Nova Olinda: TRE começa a julgar escândalo de corrupção eleitoral de 2024
O Tribunal Regional Eleitoral do Maranhão (TRE-MA) iniciará nesta semana o julgamento de um recurso do prefeito de Nova Olinda do Maranhão, Ary Menezes, contra sentença que cassou seu mandato – e o do seu vice, Ronildo de Carvalho – por abuso de poder político e econômico nas eleições de 2024.
O caso será apreciado no plenário físico, com sustentação oral de advogados, nesta quinta-feira, 26, após um pedido da defesa do gestor, que retirou o caso do plenário virtual, onde deveria ter começado a ser julgado no fim do mês passado (relembre).
Ary e seu companheiro de chapa foram cassados pela juíza Patrícia Bastos de Carvalho Correia, da 80ª Zona Eleitoral de Santa Luzia do Paruá, em ação ajuizada pela ex-candidata Thaymara Muniz, segunda colocada na disputa. Ela perdeu a eleição por dois votos.
Na sentença, a magistrada apontou que a chapa eleita em 2024 cometeu diversas irregularidades, incluindo compra de votos, distribuição de materiais de construção, promessas de cargos, repasses em dinheiro e via Pix, além da doação de telhas. Testemunhas confirmaram ainda que eleitores foram ameaçados ao se recusarem a apoiar os investigados.

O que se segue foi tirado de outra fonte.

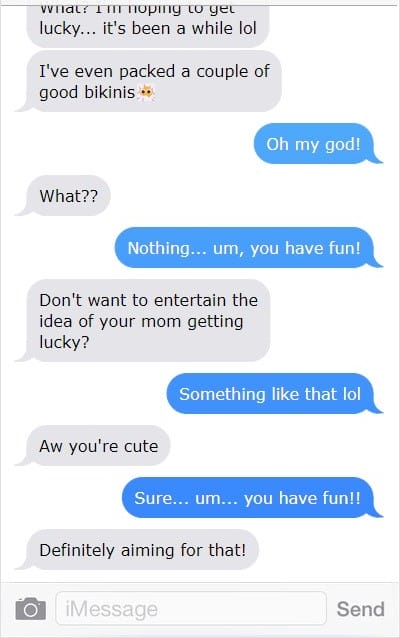Tap 'Definitely aiming for that!' message
Image resolution: width=400 pixels, height=638 pixels.
tap(142, 550)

A juíza destacou que a vitória de Ary Menezes se deu por apenas dois votos de diferença em relação a Thaymara Muniz, o que evidenciaria a influência direta das práticas ilegais no resultado da eleição. Segundo ela, ficou configurado abuso de poder econômico e violação da liberdade do voto.

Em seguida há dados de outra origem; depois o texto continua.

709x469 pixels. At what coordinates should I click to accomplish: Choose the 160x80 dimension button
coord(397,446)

A defesa dos cassados contestou as provas e alegou tumulto processual, mas os argumentos foram rejeitados. Para a magistrada, os indícios eram consistentes e foram corroborados por depoimentos de testemunhas e até por reportagens de alcance nacional.
Com a decisão, Ary Menezes e Ronildo Costa foram declarados inelegíveis por oito anos, além de multados em R$ 25 mil cada e terem seus diplomas cassados. Como recorreram, eles permaneceram nos cargos.